Bluetongue disease (BT) and epizootic hemorrhagic disease (EHD) are vector-borne viral diseases caused by closely related orbiviruses (Family Reoviridae) that affect domestic and wild ruminants and are transmitted by insect vectors of the genus Culicoides [1][2]. Culicoides biting midges are hematophagous flies that inflict painful bites on animals and humans. Although Culicoides can be significant pests of humans, no pathogens are known to be transmitted to humans by Culicoides midges in the USA. However, multiple vector-borne diseases that affect mammal species and birds occur in the USA [3][4].
Because ruminant livestock is notably affected by BTV, while EHDV primarily impacts ruminant wildlife—in particular white-tailed deer (Odocoileus virginianus)—, BTV has been known longer than EHDV [5]. Bluetongue disease was first recognized in the 17th century when European sheep were introduced in South Africa [6]. However, recent phylodynamic models suggest that BTV has circulated among ruminant populations for more than 1000 years [7].
Both BTV and EHDV are closely related and genetically diverse, with multiple serotypes and distinct strains [8][9][10][11]. Epidemiological differences between these two related, but different viruses, are due to the geographic distribution of the virus serotypes and differences in the distribution of ruminant hosts and Culicoides spp. Worldwide, there are currently seven EHDV serotypes (EHDV-1,2, and 4 to 8) and 27 BTV serotypes (BTV-1 to 27) [12][13][14], although the number of BTV serotypes may increase as putative new BTV serotypes and strains have been described (e.g., BTV-36-CH2019 and a vaccine-derived putative BTV-28 strain) [15][16]. While vector/host interactions are impacted by climate and habitat suitability, our understanding of the proportion of wild ruminants affected by BTV or EHDV in the USA is also limited to mostly syndromic based reporting of hemorrhagic disease rather than virus isolation in a targeted population [17]. Similar knowledge gaps exist in the USA regarding the insect vectors’ geographic distribution and which Culicoides spp. are competent vectors; thus, the variation in vector susceptibility to serotypes and variations in their Orbivirus vector capacity is not well investigated. As such, there are remaining unknowns related to our understanding of the virus, vector, and host dynamics for BT and EHD [5][18][13][19].
Both BT and EHD are listed in the USA’s National List of Reportable Animal Diseases and the OIE list of notifiable terrestrial and aquatic animal diseases [20][21]. They have a negative impact not only on the local economies of regions and countries but also on the ecology and health of threatened or endangered wild ruminant populations [22][23][24]. The potential to identify the viruses responsible for EHD/BT outbreaks depends on understanding when and where ruminants are at risk of exposure to the different Culicoides midges that participate in the transmission of their viruses [25].
 

2. Animal Health Impact of BT and EHD

 

To date, seven serotypes for EHDV and 27 serotypes for BTV have been confirmed [12][26][27][28][29] including two genetically distinct BTVs identified from healthy goats in Italy (X ITL2015) [30] and goats and sheep in China (XJ1407) [31]. There are genetically different strains of the virus throughout the world, and the field strains may differ on phenotypic properties like virulence and transmission potential [32]. Mutation (a change in DNA sequence) and reassortment (the genetic recombination between different virus serotypes/ strains co-infecting a host cell) of RNA viruses contribute to the genetic diversity among field strains, changing transmissibility, pathogenicity, and causing altered virulence in susceptible ruminant hosts [13][33].

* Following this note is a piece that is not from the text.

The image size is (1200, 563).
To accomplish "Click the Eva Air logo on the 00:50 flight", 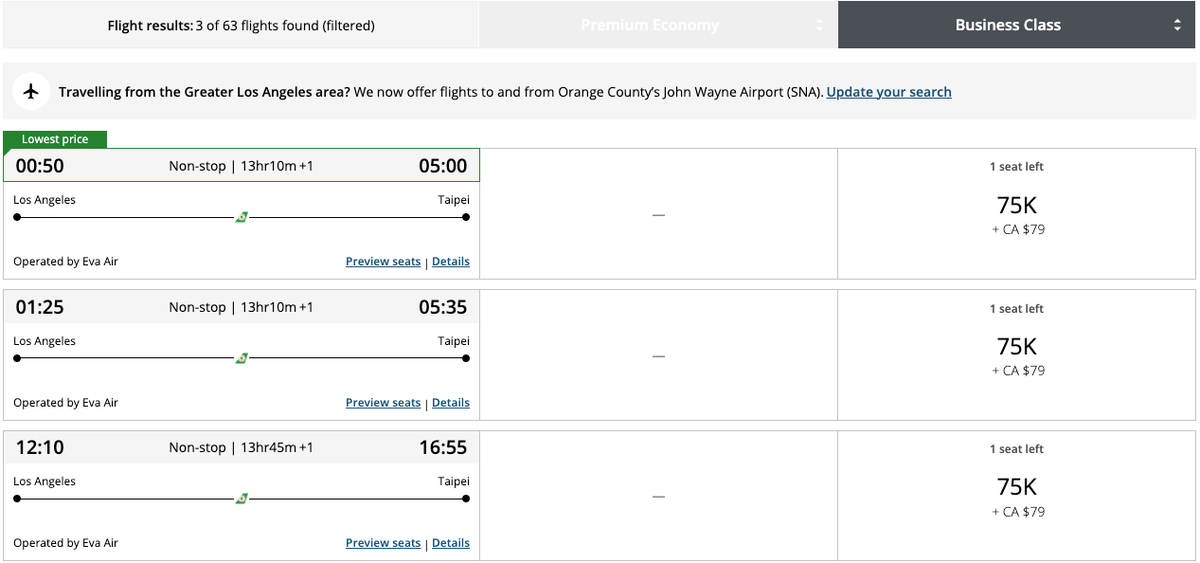I will coord(241,217).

Moreover, the diversity of EHDV/BTV is associated with the reassortment of segments of the viral gene during the co-infections (with more than one virus strain) in either ruminant or vector host cells that lead to genetic change [32]. Furthermore, the appearance of antigenically new viruses or genetic variants through mutations in either insect or animal hosts can develop due to genetic drift (mutation of individual genes) during virus replication [5][34]. Worldwide, the evolution of different field strains is driven by genetic drift, genetic reassortment between viruses within each genus or serogroup, intragenic recombination, and the selective evolutionary pressure to establish genetically distinct virus strains in diverse epidemiological systems [34][32].

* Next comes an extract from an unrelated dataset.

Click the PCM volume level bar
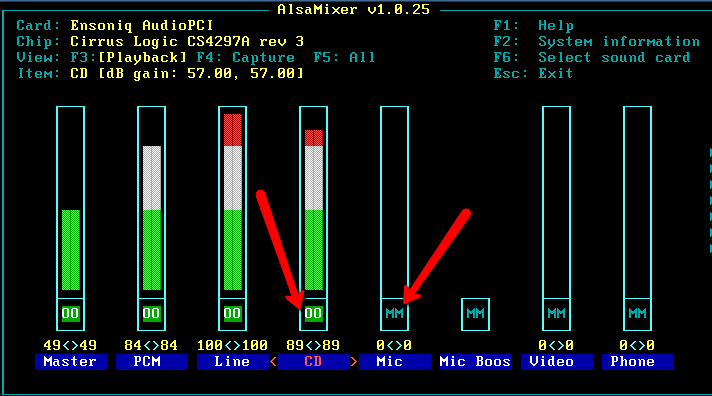 tap(152, 218)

For livestock, mortality rates for BT and EHD may range between 0–100% depending on the ruminant host and prior infection, affecting the regions and countries’ economies depending on the severity of the outbreak [35][36]. However, morbidity cost is related to the care for sick animals (e.g., veterinary cost and animal support) and reduced productivity of affected animals in livestock operations (e.g., weight loss, reduced milk yield, and abortion).

There is no cure or treatment for BTV and EHDV; therefore, the goal of BT and EHD management is to prevent virus spread into unaffected areas and clinical disease in ruminant hosts [4]. For example, BT has been listed as a notifiable animal disease by the Office of International Epizootics [35][36][21]. Restrictions in the trading and movement from enzootic regions of livestock and their products—including those that could be vertically transmitted, such as fetal bovine serum and fetal tissue—are suggested to avoid introducing the viruses to new places [37].

 

3. Prevalence and Distribution of BT and EHD in the USA

 

Historically, EHDV/BTV has occurred in the southeastern, central, and western USA. However, during the last 20 years, these viruses have spread northward within the USA territories, with cases reported across the upper Midwest and the northeastern USA [19][38]. The distribution of EHD/BT depends on the occurrence of competent Culicoides vector species. The home range of Culicoides midges was historically maintained between latitude 35° S and 40° N [39], however, changes in the global range of vectors and distribution of BT and EHD have shown a northward expansion where the diseases are maintained between latitudes 35° S and 50° N [39][40].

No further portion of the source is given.